> _Source excerpt_:

--- Start ---

Skip to content

Info about how to setup, use and work on UWA's Kaya system. Includes a tutorial with example code

License

Notifications You must be signed in to change notification settings

jamespblloyd-uwa/Kaya-ListerLab-Tutorial

 
 

Folders and files

NameName
Last commit message
Last commit date

Latest commit

 

History

65 Commits
 
 
 
 
 
 
 
 
 
 
 
 
 
 
 
 

Repository files navigation

Kaya Server Usage and SLURM Scheduling Tutorial for Lister Lab

This repository contains a tutorial on server usage and SLURM scheduling. The tutorial provides an introduction to server management and demonstrates how to use SLURM for job scheduling.

Table of Contents

Introduction

In this tutorial, you will learn the basics of server management and SLURM job scheduling. The tutorial is designed for beginners and covers the following topics:

  • What is a server?
  • Why use SLURM for job scheduling?
  • How to set up and configure a server.
  • How to submit and manage jobs using SLURM.
  • Best practices and tips for efficient server usage.

Kaya server architecture and storage schematic

Kaya nodes and storage

Prerequisites

Before starting with the tutorial, make sure you have the following prerequisites installed:

☑️ Access to UWA's Kaya server. Email David Grey at UWA for access.

  • Importantly, you'll need to have a description of your project and who else will have access to the data.

☑️ VPN access to UWA, including setup of MS Authenticator in case you work outside of the UNIFI network.

☑️ Test that you could successfully login to Kaya by opening the terminal and ssh into Kaya

ssh <username>@kaya.hpc.uwa.edu.au

This will allow you to login to Kaya's head node. It is paramount that you don't run programs on the head node as it is configured to install programs, write scripts and submit SLURM scripts to the SLURM scheduler. Even compressing a file on the head node can cause issues - it is not designed for any heavy duty tasks.

Installation

You do not have admin (sudo) access to Kaya so you are limited in what and how you can install and use software. There are a lot of programs already pre-installed on Kaya. They are called modules and you can access the available modules by typeing:

module avail

Available Modules on Kaya

You can work out what modules you have loaded with the command (by default you will not have any)

module list

You can load a module with the command

module load gcc/9.4.0

IMPORTANTLY, you'll need to load the gcc compiler for a lot of the programs. Consider adding this line of code to your ~/.bashrc file by login into Kaya and excecute nano ~/.bashrc. Paste module load gcc/9.4.0 in a new line and then save your ~/.bashrc before you exit. You can reload your profile by executing source ~/.bashrc.

To load samtools for example, type either

module load samtools/1.13

or

module load samtools

Try running module list to check if samtools have been successfully loaded.

--- End ---

> _Tasks and exercises_:
1 > Print the stretch of the Kaya tutorial from "ssh <username>@kaya.hpc.uwa.edu.au" through "heavy duty tasks.".
2 > List every topic that the introduction of the Kaya tutorial says it covers.
The data after the Kaya tutorial has no part in any of this.

> _Source material_:

--- Start ---

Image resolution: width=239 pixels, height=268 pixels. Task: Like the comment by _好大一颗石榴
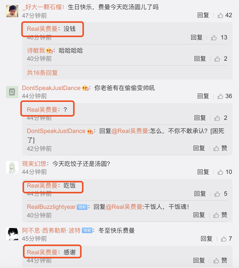point(225,15)
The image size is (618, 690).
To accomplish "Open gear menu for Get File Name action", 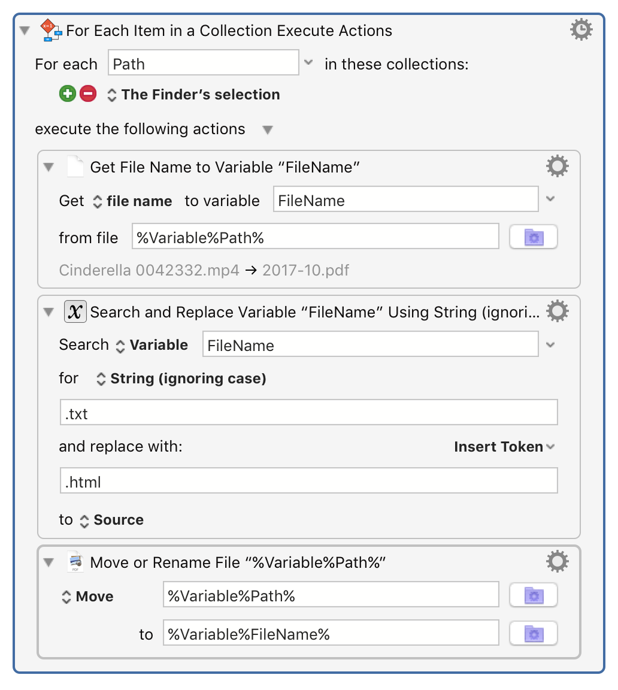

--- End ---

> _Results for each task_:
1 >
ssh <username>@kaya.hpc.uwa.edu.au

This will allow you to login to Kaya's head node. It is paramount that you don't run programs on the head node as it is configured to install programs, write scripts and submit SLURM scripts to the SLURM scheduler. Even compressing a file on the head node can cause issues - it is not designed for any heavy duty tasks.

2 >
- What is a server?
- Why use SLURM for job scheduling?
- How to set up and configure a server.
- How to submit and manage jobs using SLURM.
- Best practices and tips for efficient server usage.